Just to end this entry with three "first looks," I have two likes and one "I don't get that."
Faces: I've been skeptical of this feature for quite sometime. Color me WRONG. I've got a hunch this is going to come in handy sorting and getting final images ready for keywords. It's not perfect. But the confirmation process puts overall control back in your hands and it's going to get some use.
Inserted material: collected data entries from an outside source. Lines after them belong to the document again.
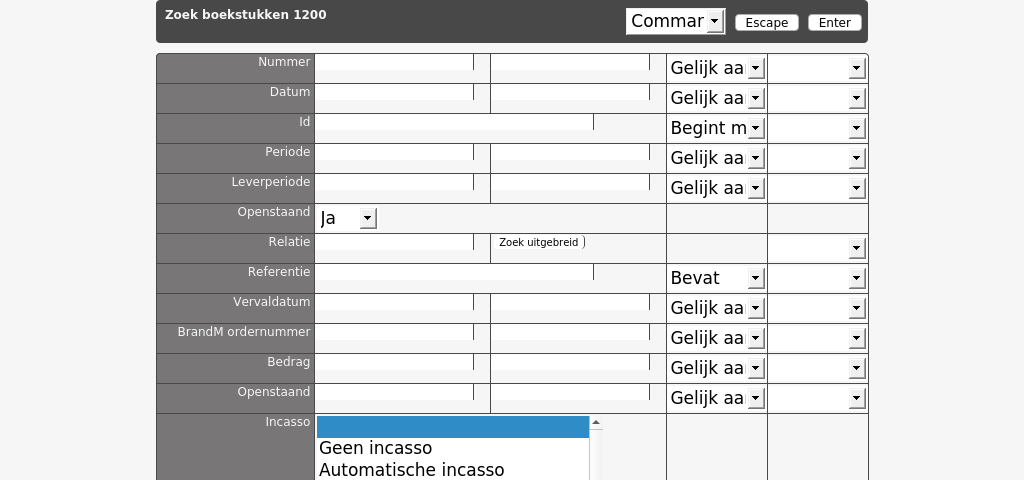Open the rightmost dropdown in Bedrag row
This screenshot has width=1024, height=480.
[818, 368]
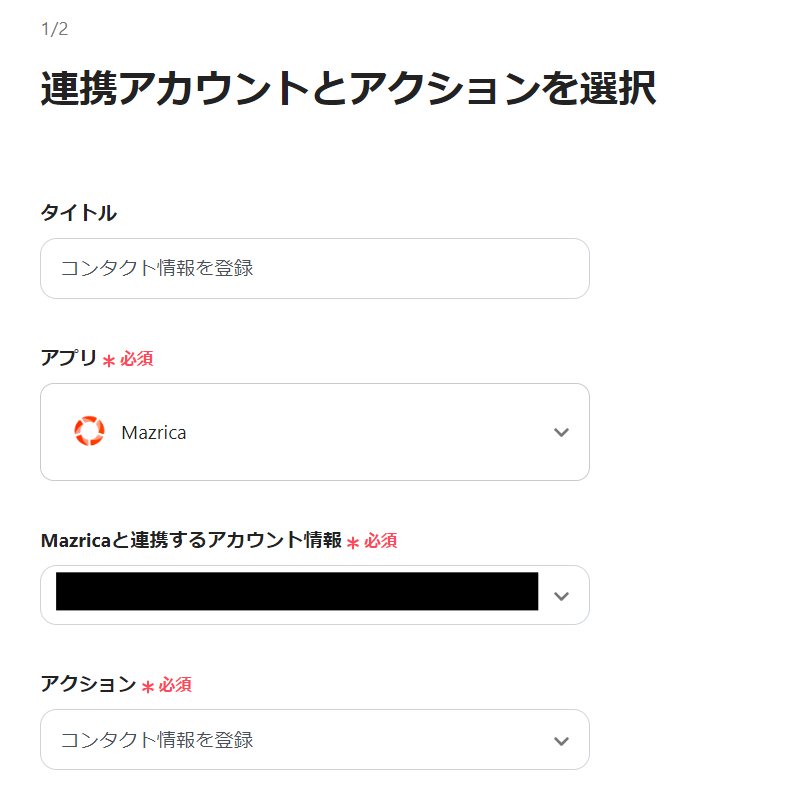The width and height of the screenshot is (798, 802).
Task: Select the Mazrica text in app selector
Action: (153, 433)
Color tags: Another long overdue addition for sorting your images. Star rating still remains, but it's nice to have another tool for organizing images. With colors, you might assign a color to your action images from a shoot and then another color for atmosphere or people shots. I'm sure you'll come up with your own uses, but I think for me, this will come in handy when I want to group images without affecting the rating or adding a tag that may not have any relevance to the final output.
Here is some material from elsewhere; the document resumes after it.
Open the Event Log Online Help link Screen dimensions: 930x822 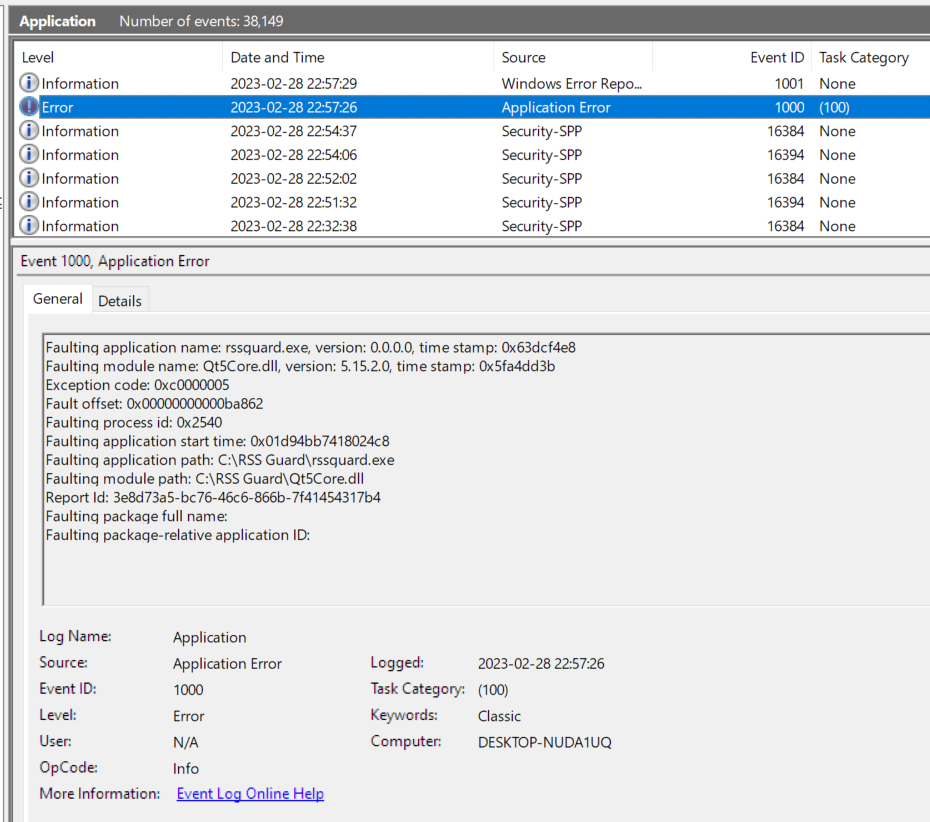point(249,793)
Reject, delete, empty Aperture trash, empty OS trash: HUH? Look… I know I take a few bad shots now and then. (ok, more than now and then) But do I have to kill them FOUR times to make them go away? Aperture now has it's own Trash. So now, if I pull up all my rejects at the end of sorting a shoot and delete them, they go into Aperture's trash. They're gone instantly, so that's a good thing. But then when I empty the Aperture trash, they get moved to my Desktop trash. I don't mind confirming a delete operation… but four times? So that one's kind of lost on me.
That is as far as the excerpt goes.